> [Work instructions]:
Copy out, from the data below, each line in which the word "options" occurs.

> [Entries taken from a collection]:
>>

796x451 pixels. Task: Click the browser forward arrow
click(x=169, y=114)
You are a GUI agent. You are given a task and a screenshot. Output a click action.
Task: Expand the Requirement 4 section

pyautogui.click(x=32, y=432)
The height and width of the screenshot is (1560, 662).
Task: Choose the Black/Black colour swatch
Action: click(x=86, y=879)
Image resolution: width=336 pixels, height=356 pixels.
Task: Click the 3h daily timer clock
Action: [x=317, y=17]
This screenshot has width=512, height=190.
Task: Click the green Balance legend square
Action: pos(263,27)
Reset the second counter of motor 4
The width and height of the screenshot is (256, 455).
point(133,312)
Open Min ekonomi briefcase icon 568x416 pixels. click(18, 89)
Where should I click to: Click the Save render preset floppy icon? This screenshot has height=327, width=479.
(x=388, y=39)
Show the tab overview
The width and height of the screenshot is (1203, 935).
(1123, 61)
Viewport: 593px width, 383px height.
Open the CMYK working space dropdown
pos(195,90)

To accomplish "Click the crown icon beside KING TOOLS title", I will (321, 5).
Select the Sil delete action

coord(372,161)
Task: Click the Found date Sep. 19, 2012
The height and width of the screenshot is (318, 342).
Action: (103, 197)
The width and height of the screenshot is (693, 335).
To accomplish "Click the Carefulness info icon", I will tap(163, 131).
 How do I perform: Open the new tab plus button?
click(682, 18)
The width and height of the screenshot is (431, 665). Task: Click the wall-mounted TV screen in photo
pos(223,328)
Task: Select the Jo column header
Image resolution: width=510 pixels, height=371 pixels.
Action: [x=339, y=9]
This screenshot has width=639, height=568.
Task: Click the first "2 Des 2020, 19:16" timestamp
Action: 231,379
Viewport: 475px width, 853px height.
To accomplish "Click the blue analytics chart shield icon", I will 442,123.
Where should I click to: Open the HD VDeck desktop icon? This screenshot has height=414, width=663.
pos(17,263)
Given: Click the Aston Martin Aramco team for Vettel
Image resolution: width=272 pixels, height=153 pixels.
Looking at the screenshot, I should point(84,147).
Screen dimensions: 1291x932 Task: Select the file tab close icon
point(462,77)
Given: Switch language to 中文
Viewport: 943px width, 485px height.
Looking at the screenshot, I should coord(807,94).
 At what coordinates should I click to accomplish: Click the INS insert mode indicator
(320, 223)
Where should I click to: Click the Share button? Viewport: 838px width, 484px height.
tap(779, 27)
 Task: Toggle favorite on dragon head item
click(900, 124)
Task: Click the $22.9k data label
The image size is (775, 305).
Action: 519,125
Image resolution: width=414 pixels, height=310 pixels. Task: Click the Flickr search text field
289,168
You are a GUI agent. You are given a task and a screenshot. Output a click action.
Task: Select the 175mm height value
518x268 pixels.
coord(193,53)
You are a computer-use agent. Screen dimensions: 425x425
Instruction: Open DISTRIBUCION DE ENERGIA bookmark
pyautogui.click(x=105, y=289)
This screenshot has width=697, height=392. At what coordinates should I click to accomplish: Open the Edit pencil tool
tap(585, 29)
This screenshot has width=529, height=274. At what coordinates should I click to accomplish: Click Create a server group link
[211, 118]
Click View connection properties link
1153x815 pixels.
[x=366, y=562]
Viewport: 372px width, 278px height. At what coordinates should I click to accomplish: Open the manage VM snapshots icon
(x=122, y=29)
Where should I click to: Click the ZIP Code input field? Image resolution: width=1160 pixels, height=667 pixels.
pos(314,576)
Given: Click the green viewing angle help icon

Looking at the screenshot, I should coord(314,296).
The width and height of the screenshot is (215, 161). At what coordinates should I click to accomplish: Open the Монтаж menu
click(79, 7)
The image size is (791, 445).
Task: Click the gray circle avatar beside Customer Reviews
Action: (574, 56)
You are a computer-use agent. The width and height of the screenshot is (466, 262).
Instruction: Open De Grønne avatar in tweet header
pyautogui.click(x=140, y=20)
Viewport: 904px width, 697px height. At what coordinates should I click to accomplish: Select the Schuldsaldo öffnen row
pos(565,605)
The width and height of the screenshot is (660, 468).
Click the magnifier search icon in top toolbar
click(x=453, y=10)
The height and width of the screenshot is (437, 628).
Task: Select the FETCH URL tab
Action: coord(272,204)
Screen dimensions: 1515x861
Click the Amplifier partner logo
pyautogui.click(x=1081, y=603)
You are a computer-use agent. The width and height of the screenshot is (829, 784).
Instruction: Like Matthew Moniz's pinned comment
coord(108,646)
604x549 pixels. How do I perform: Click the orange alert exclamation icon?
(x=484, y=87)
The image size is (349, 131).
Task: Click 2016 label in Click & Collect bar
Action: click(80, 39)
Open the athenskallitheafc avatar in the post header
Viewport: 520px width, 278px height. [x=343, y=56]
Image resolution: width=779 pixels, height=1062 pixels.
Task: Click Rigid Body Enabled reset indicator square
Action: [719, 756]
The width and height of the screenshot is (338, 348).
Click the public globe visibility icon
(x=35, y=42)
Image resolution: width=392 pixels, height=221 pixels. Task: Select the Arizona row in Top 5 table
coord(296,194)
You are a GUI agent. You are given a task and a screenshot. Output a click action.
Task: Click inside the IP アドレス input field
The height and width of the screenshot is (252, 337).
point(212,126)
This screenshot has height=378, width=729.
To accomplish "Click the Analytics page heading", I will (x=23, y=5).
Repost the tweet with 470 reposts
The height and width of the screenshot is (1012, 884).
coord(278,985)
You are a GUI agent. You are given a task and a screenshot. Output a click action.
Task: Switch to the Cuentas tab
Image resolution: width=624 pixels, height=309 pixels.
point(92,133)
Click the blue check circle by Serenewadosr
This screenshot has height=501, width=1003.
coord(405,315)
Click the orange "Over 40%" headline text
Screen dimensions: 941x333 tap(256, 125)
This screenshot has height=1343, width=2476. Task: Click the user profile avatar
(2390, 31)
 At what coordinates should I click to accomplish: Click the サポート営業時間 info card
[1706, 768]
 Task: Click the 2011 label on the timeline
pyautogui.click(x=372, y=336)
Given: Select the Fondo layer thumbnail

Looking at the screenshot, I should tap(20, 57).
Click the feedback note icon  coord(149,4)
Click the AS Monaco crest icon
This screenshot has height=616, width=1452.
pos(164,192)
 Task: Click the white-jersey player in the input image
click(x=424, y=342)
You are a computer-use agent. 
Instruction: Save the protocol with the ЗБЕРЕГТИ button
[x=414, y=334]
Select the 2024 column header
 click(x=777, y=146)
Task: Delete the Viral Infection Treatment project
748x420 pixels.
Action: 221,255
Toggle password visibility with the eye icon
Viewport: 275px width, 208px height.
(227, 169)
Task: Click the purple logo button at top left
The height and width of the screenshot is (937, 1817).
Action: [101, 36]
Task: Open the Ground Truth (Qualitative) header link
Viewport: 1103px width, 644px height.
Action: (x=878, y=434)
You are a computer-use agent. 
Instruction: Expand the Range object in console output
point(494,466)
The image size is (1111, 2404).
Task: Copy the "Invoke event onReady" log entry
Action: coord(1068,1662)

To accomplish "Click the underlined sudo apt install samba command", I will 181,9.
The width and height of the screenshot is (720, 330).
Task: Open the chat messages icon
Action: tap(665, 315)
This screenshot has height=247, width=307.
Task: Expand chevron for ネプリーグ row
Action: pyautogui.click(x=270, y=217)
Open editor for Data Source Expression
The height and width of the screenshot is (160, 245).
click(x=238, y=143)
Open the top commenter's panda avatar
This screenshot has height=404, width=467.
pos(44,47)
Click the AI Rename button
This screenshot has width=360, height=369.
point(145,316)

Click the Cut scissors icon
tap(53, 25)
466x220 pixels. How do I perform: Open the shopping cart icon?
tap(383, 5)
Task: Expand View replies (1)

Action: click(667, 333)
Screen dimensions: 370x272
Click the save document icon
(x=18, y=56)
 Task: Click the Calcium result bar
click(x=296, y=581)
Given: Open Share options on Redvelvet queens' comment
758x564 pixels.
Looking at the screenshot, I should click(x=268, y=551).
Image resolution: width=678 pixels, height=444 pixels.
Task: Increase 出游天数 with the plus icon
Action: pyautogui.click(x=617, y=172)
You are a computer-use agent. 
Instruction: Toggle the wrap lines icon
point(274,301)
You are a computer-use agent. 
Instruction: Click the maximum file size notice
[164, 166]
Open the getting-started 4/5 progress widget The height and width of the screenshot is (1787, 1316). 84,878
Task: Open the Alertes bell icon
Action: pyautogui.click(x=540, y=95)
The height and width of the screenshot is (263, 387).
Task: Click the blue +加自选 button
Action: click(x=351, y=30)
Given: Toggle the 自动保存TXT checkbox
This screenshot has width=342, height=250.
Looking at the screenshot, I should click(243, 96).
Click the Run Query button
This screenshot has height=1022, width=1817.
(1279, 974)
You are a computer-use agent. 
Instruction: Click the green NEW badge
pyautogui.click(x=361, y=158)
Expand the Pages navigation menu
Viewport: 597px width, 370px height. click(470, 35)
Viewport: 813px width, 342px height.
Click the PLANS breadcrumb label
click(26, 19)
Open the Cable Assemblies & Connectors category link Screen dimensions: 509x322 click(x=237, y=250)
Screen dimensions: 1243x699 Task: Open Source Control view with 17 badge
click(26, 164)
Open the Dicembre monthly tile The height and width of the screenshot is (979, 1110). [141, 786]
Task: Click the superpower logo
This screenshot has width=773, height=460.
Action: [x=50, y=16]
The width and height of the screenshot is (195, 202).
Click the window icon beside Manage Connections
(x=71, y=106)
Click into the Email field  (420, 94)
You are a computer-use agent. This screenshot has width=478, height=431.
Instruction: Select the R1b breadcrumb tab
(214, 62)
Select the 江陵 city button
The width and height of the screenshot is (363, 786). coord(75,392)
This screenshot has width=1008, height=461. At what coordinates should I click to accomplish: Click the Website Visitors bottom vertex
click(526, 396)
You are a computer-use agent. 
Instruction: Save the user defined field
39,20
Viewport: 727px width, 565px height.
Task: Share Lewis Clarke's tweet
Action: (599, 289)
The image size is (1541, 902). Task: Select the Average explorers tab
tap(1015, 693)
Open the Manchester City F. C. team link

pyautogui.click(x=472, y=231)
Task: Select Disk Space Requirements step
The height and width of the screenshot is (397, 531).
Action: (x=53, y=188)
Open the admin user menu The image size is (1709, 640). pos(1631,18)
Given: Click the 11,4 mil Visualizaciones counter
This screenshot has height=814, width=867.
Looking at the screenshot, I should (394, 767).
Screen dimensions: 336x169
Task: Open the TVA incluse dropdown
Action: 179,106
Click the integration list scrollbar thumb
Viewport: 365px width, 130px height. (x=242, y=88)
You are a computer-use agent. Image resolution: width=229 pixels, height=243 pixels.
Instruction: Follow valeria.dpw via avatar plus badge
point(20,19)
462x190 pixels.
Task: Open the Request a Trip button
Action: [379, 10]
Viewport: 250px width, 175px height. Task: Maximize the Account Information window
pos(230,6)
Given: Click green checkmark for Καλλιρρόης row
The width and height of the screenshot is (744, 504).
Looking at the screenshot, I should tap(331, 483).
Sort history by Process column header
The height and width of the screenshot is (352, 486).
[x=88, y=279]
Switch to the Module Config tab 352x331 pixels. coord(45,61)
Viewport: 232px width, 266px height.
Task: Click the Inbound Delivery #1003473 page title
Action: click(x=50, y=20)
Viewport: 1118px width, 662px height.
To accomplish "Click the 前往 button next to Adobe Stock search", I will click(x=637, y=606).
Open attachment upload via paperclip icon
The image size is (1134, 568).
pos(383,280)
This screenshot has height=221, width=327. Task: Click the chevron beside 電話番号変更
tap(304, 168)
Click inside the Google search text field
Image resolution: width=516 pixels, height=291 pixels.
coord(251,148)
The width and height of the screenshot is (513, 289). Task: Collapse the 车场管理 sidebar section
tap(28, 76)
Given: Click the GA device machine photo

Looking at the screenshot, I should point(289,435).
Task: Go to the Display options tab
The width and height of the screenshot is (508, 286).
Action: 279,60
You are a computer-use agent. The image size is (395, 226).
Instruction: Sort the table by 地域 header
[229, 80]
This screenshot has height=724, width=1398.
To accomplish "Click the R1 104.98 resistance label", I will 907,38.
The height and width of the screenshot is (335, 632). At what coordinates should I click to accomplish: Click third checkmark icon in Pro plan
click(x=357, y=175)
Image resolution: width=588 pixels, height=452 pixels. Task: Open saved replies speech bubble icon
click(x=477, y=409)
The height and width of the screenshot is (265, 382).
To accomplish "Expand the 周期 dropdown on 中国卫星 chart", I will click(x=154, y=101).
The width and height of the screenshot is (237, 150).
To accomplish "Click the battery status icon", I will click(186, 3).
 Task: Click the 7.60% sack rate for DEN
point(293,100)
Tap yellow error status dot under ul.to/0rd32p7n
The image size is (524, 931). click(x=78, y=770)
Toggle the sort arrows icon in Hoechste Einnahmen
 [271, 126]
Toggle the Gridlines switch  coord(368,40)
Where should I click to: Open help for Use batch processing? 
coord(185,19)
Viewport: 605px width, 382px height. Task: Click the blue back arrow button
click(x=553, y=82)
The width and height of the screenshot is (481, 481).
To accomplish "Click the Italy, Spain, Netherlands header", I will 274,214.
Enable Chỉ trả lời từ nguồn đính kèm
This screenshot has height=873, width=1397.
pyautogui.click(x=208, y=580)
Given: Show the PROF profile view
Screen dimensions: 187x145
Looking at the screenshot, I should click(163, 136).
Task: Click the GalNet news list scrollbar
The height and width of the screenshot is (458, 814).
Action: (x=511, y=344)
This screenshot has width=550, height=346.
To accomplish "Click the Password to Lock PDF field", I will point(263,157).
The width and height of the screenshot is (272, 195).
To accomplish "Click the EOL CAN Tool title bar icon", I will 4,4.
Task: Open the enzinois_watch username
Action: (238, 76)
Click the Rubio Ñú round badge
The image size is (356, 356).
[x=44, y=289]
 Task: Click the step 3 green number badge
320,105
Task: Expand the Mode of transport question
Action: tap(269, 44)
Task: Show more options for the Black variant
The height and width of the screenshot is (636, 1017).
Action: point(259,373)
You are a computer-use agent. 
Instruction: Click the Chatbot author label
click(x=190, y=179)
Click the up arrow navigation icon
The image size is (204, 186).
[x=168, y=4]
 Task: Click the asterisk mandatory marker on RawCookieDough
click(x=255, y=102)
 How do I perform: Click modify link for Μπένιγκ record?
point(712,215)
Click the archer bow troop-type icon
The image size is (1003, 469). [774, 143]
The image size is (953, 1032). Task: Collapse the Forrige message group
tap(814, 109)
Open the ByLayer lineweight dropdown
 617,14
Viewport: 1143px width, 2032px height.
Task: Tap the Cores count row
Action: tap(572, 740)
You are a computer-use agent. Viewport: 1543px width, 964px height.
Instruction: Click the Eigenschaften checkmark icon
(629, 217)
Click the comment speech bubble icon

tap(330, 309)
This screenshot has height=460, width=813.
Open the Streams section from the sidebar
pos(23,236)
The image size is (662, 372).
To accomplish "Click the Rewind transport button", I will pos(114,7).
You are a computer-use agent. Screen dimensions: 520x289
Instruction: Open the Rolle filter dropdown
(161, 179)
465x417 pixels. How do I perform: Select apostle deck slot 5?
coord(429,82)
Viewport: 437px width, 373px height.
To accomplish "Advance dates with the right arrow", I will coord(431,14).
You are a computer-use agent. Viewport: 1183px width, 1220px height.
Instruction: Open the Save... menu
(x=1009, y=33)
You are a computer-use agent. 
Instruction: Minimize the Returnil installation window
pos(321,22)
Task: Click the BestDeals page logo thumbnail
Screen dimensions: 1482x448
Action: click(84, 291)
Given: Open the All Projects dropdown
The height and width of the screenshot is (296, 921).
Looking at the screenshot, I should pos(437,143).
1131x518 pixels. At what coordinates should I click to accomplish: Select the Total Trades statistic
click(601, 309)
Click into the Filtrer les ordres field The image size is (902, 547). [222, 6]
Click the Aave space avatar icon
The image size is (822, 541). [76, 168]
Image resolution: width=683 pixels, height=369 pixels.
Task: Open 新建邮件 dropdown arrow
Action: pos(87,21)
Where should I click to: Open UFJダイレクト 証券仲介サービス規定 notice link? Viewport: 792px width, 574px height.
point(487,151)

<<

> [Response to the task]:
Given: Open Share options on Redvelvet queens' comment
Task: Go to the Display options tab
Task: Show more options for the Black variant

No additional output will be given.